Thursday, August 29, 2024

The Secrets of Alice in Wonderland Syndrome

 

The Secrets of Alice in Wonderland Syndrome

Introduction

Alice in Wonderland syndrome was named after Lewis Carroll’s children’s book Alice in Wonderland and described by John Todd as a possible equivalent of migraine and epilepsy. Lewis Carroll was diminished by migraine attacks himself. Additionally, Carroll’s narrative has been discussed as a description of a trip following consumption of drugs. However, there was no evidence of any drug use or medication by Lewis Carroll. In general, Alice in Wonderland syndrome results in changes of visual perception of one’s own surroundings. These changes could include both micropsia and macropsia, as well as disturbed auditory perception, disturbed tactile perception, and time distortion. The syndrome is particularly common in children, but also found in teenagers and adults. Attacks are often shorter and may also be completely painless, although additional symptoms such as nausea, vomiting, and sensitivity to light and sound are sometimes found. Neurological deficits may often occur, so that the affected patient begins to hallucinate in different ways. The patient perceives his or her body as larger or smaller and/or begins to see fantastic images which are completely different from patient to patient. The changes in perception can severely affect affected individuals, causing them to become disoriented. The perceptual disturbances can lead to Alice in Wonderland syndrome being confused with other mental disorders.

Case Reports

Case 1. 24 y Old, Male, Micropsia

Personal description in first person: “It has happened since I have memory and I can barely describe it better than this.
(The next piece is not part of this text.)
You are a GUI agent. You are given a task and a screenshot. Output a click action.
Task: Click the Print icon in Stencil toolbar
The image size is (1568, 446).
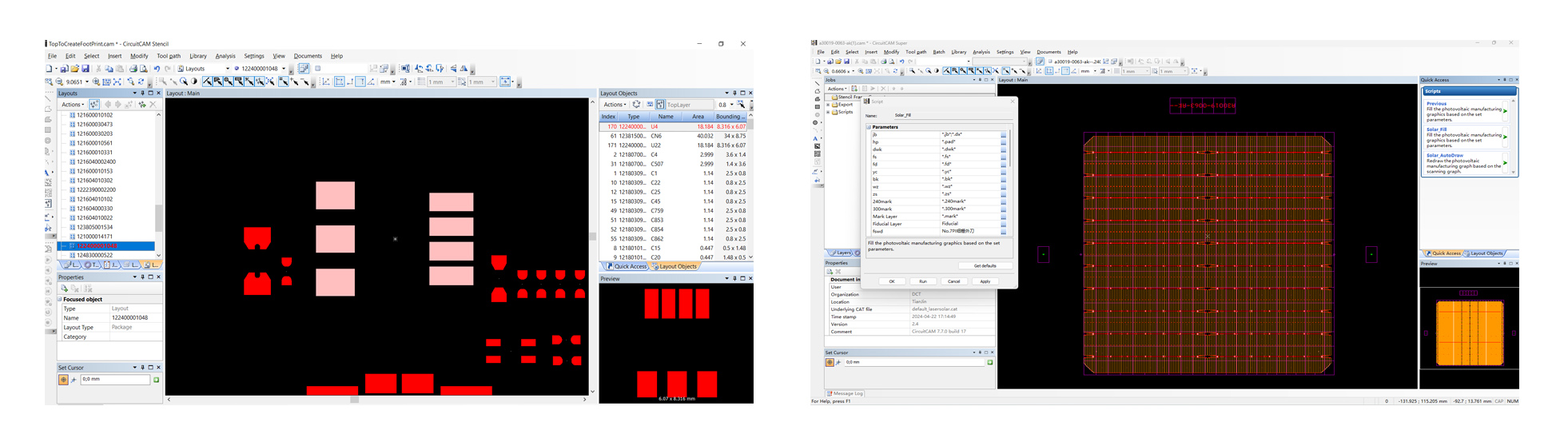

Once I realize it’s happening it’s always in the same situation, sitting and talking to a person, right in front of them. I feel like in some way my mind goes to the back of my head and the voice of the other person becomes super far from me and I can’t even pay attention to what they are saying anymore. At the same time, their head gets super small, and I interpret it as just their head going far, as a thing that becomes tiny because of how far they are. I’m pretty sure it lasts for some minutes, not too long but not for some seconds, something between 2 min to 8-10 min. I say that I’m pretty sure because in some way I think I’m not aware of the time at that moment, but I can’t measure it because it has happened always while I’m sitting so, I’ve never been on movement while it happens, and it always seems to be when I’m pretty focused on chats. I also know that as a child it was more often than now that the last episode was about 3 weeks ago and it’s the first time of this year. Thinking about how often it is I would say that definitely it’s not too frequent now, maybe twice or three times per year but in my childhood, it would happen maybe once or twice per month. I’ve never experienced things going bigger or migraines as most descriptions about AIWS information and research shows. The last episode was 3 weeks ago and again it was exactly in the same way, tiny head, the deep perception got weird, and the voice of my flatmate sounded pretty far even though she was right in front of me, no more than 2 meters and it was the first time I described it to someone because I was kind of scare of people thinking that I’m going crazy or something. One of the things that got my attention was that it might be related to poor sleep and I’m currently, since a month ago, not having a good sleep at all, actually here it’s 4:40 am and I’m still up. I would say that everytime that I try to recall the memories it appears to be something that I dreamt off or not so real, so I thought for several years that I was making them up. These episodes are so far away one from each other now that I feel nothing but curiosity about it, so I talked to my psychologist, and she talked about this syndrome and most of the signs are there so I don’t know”.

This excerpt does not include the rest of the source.